Recorded data:
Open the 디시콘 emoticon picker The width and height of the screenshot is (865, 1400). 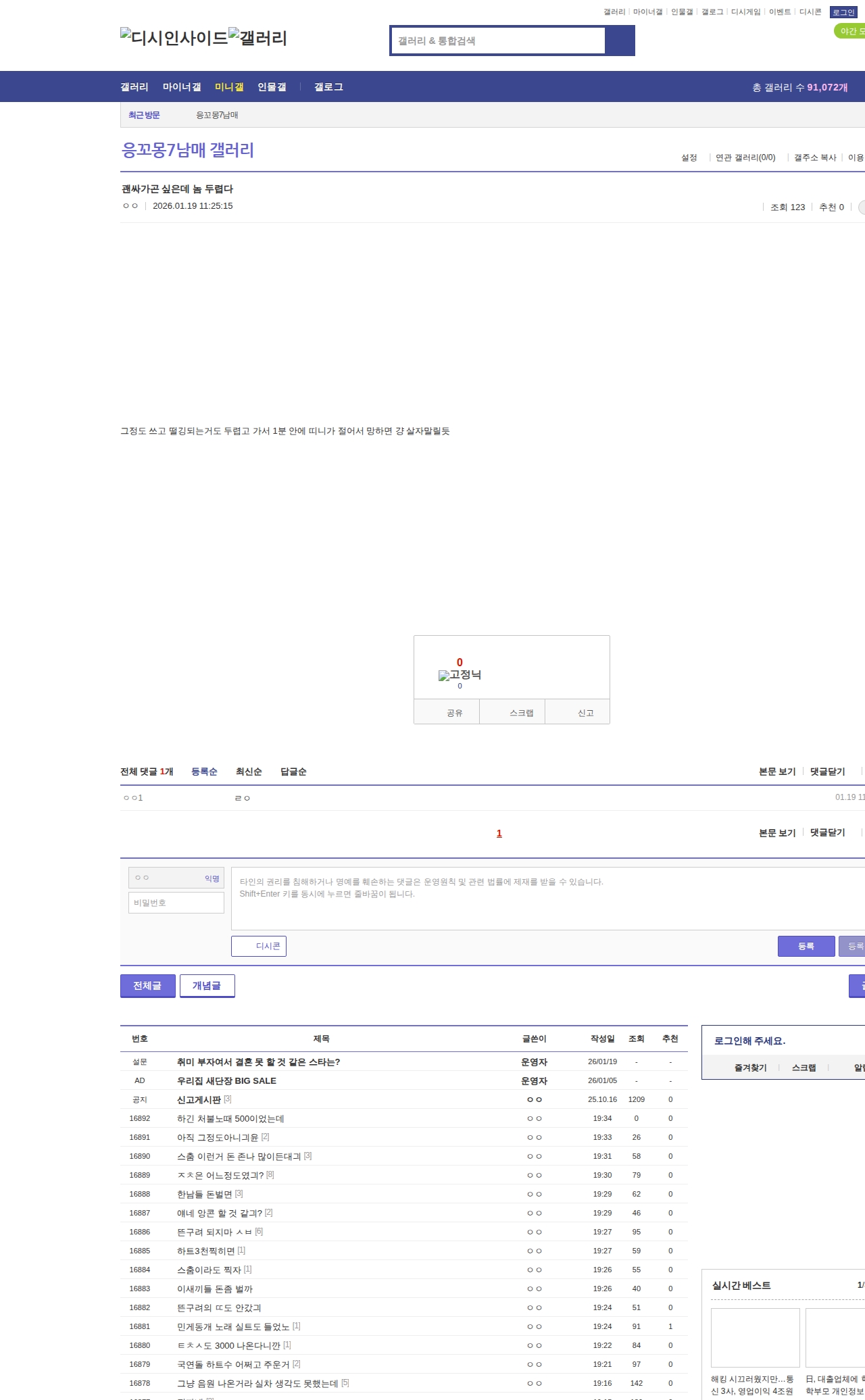259,946
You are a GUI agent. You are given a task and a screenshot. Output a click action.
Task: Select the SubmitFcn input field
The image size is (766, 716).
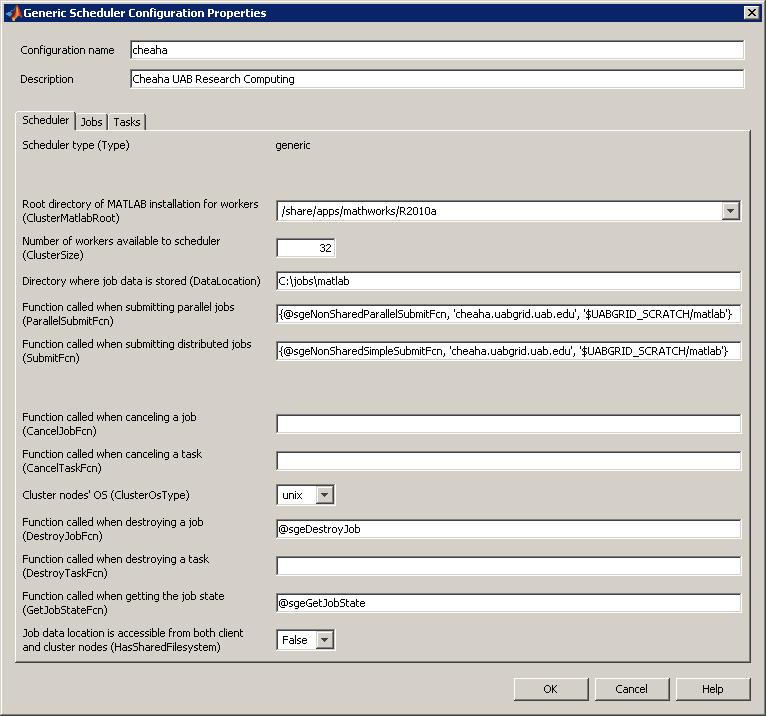(x=508, y=351)
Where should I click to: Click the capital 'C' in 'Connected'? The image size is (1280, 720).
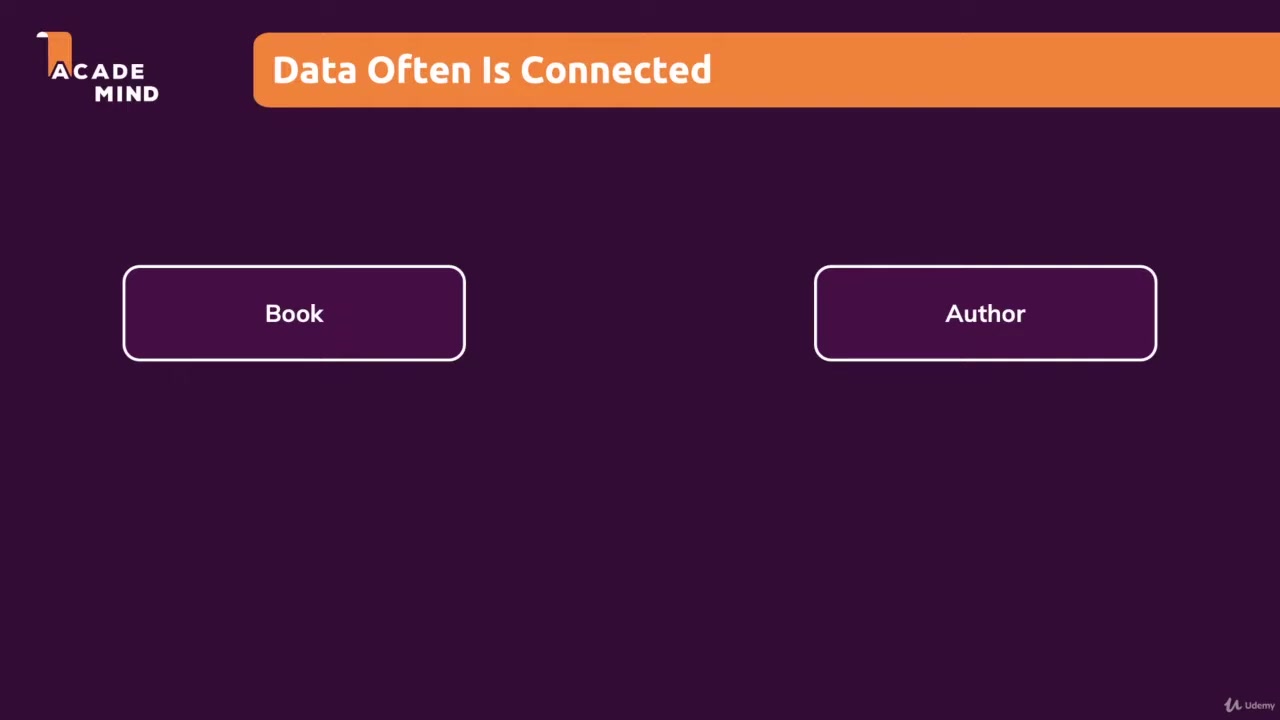533,70
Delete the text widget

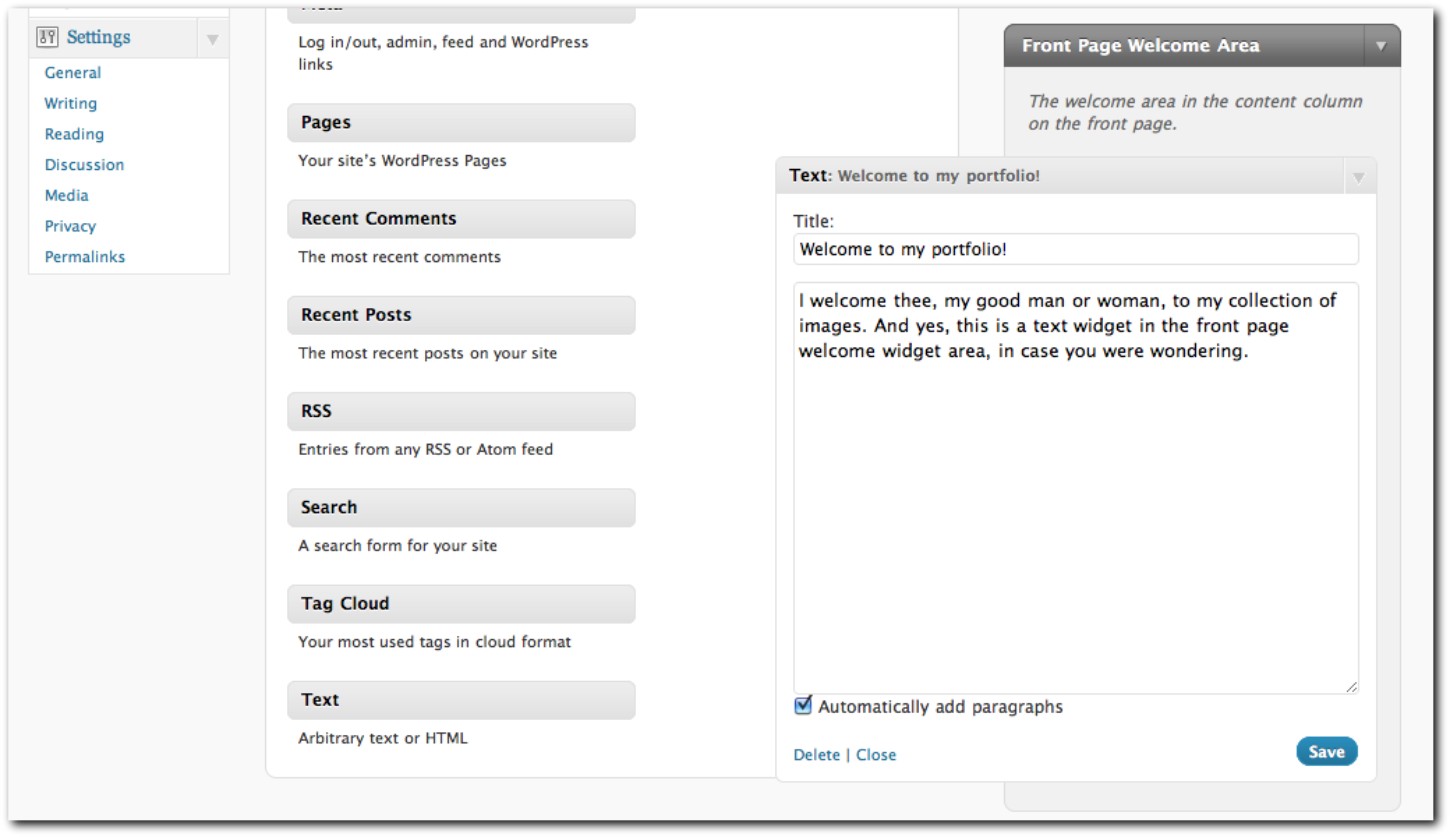pyautogui.click(x=816, y=755)
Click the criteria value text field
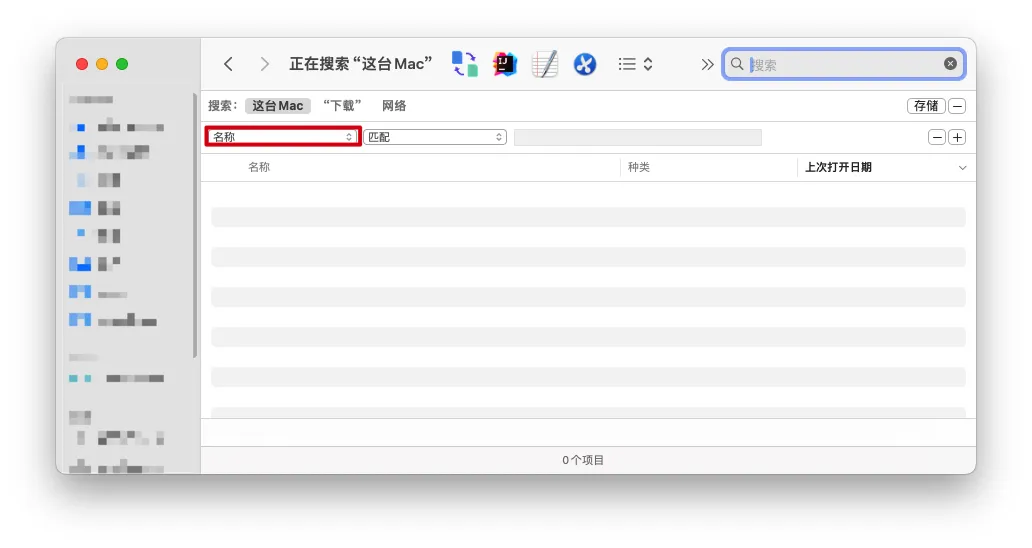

**What you will do**. Tell how many lines above include the word "field". Give the number alone.

**Completed task**. 2